Brief ▸
When you reach the line that contains "799x599 pixels." in the data below, start reproducing lines exactly, and stop after the line that contains "Given: Open the Developer settings section".
★ ★ ★ ★ ★
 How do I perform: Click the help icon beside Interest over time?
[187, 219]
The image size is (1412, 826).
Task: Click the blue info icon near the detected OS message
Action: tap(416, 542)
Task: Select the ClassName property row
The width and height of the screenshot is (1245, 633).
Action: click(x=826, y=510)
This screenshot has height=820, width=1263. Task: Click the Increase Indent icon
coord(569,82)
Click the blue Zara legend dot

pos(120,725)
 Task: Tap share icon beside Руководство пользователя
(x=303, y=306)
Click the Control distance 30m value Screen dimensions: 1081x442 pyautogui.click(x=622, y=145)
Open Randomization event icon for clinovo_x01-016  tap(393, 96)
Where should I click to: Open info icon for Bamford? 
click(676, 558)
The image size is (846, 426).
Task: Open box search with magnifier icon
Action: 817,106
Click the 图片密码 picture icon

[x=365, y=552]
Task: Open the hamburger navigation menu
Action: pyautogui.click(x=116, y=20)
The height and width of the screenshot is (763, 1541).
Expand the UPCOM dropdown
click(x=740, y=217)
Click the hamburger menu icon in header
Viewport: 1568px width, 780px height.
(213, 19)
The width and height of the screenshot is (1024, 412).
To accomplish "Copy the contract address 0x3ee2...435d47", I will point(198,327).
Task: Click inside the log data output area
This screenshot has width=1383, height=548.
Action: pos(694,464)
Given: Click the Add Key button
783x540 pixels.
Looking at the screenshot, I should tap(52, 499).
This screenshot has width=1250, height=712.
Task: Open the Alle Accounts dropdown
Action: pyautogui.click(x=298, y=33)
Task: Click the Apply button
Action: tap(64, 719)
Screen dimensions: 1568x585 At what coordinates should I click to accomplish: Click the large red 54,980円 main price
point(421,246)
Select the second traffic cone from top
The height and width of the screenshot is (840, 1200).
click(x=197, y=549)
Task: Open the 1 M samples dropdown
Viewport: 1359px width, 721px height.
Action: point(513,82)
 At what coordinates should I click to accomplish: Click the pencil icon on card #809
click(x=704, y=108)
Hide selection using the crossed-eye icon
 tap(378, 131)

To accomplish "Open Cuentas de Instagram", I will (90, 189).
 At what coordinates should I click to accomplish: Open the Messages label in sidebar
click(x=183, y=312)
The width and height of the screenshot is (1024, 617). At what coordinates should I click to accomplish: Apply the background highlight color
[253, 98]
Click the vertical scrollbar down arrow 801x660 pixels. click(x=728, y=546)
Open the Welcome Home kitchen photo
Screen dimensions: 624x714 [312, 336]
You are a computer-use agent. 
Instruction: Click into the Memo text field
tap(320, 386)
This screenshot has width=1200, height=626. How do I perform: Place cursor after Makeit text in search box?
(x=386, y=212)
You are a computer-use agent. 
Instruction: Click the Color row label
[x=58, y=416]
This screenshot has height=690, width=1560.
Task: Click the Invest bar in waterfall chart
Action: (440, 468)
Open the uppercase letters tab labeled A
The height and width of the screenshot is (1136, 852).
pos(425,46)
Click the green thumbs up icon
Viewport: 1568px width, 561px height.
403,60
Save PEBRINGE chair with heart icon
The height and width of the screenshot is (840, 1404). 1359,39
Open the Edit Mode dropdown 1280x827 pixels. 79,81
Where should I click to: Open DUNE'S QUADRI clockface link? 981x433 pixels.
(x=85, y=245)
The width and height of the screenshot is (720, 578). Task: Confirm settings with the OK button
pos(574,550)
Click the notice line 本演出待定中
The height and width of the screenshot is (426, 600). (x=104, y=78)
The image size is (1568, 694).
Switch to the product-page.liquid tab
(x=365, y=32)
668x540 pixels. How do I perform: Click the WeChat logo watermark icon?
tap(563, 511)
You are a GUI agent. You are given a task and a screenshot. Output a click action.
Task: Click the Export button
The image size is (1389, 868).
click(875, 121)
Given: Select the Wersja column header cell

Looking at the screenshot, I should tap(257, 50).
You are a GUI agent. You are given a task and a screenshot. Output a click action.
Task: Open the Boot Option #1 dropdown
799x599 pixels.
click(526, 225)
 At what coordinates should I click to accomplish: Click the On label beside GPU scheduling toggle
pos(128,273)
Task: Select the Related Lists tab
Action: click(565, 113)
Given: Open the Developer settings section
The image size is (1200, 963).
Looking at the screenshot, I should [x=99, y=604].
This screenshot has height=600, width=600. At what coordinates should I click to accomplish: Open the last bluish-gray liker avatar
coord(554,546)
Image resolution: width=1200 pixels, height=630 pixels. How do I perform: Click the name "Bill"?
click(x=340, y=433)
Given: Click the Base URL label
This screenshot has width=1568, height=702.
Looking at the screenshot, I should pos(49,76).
★ ★ ★ ★ ★
Response to this exercise ▸
799x599 pixels.
click(526, 225)
 At what coordinates should I click to accomplish: Click the On label beside GPU scheduling toggle
pos(128,273)
Task: Select the Related Lists tab
Action: click(565, 113)
Given: Open the Developer settings section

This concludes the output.